● **TEXT SEGMENT**:
By Arlen Grossman/ The Big Picture Report
“They came with a Bible and their religion, stole our land, crushed our spirit, and now tell us we should be thankful to the Lord for being saved.”
Chief Pontiac, 1720-1769, leader of the Ottawa Indian tribe
I don’t think I’m going too far out on a limb in suggesting that the reason Americans are being targeted and killed in Afghanistan, Libya and other countries in the Middle East might have something to do with our overwhelming and seemingly endless presence in that region. The United States and other Western powers have been attacking, occupying, and otherwise interfering with oil-rich countries in this region for decades now, most recently with our unprovoked war in Iraq and our eleven-year ongoing occupation in Afghanistan. It would be strange if most of the people in the Middle East weren’t sick of us. But it wouldn’t be strange to assume that every military strike causing civilian deaths is creating future enemies for the United States.

● **DATA PROVIDED**:

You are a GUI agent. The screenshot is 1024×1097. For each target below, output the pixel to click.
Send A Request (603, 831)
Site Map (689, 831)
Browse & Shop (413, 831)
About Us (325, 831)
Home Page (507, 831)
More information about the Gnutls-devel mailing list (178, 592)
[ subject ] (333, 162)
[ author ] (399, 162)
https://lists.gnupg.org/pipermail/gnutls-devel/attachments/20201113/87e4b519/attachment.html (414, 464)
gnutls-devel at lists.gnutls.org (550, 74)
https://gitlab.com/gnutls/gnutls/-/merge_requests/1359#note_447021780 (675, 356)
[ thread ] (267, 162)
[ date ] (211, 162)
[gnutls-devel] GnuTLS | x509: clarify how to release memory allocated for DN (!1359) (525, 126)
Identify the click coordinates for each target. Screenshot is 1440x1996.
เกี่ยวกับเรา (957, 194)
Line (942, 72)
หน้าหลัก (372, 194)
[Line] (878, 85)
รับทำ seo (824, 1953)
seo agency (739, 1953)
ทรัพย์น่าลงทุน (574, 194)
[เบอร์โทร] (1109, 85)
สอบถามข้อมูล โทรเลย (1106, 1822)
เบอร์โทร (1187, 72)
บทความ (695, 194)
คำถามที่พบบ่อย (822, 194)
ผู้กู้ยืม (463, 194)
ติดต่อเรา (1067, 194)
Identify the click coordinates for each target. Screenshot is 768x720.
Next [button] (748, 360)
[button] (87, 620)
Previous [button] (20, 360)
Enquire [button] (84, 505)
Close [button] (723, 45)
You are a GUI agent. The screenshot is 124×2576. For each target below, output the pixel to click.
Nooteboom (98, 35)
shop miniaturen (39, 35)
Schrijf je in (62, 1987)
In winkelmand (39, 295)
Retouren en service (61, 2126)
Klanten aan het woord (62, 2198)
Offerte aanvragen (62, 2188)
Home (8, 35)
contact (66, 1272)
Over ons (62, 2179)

● **EXERCISES**:
(1) Print the part of the Middle East essay that opens with the words containing "Chief Pontiac, 1720-1769, leader" and closes with "the United States.", copying it without any change.
(2) Carry on the Middle East essay, starting right after its last sentence shown.
The rows are separate material and have no connection to the Middle East essay.

● **OUTPUTS FOR THE TASKS**:
(1)
Chief Pontiac, 1720-1769, leader of the Ottawa Indian tribe
I don’t think I’m going too far out on a limb in suggesting that the reason Americans are being targeted and killed in Afghanistan, Libya and other countries in the Middle East might have something to do with our overwhelming and seemingly endless presence in that region. The United States and other Western powers have been attacking, occupying, and otherwise interfering with oil-rich countries in this region for decades now, most recently with our unprovoked war in Iraq and our eleven-year ongoing occupation in Afghanistan. It would be strange if most of the people in the Middle East weren’t sick of us. But it wouldn’t be strange to assume that every military strike causing civilian deaths is creating future enemies for the United States.

(2)
U.S. Military Bases in the Middle East
Source: Democratic Underground
I daresay Americans wouldn’t appreciate a Middle East Muslim nation, Egypt or Yemen, for example, occupying and/or interfering with our country. Imagine how we would feel if Egyptians built military bases on our soil, bombed Americans who resisted their occupation, and when accidentally killing civilians, chalked it up to “collateral damage.” My guess is millions of Americans would resist, and those who fought back would be labeled “terrorists” by the Egyptian occupiers and “freedom fighters” by fellow Americans. In contrast, those who attack Americans on their own soil in Afghanistan or Iraq are often referred to as “terrorists” by our media.
You’d think we would have figured out long ago that other countries don’t appreciate our interference in their sovereign nation, especially when it is a Western Christian culture totally alien to theirs. You’d think it would be obvious that preemptively invading other countries is unwelcome and wrong, and the longer we stay, the sooner we wear out our “welcome.”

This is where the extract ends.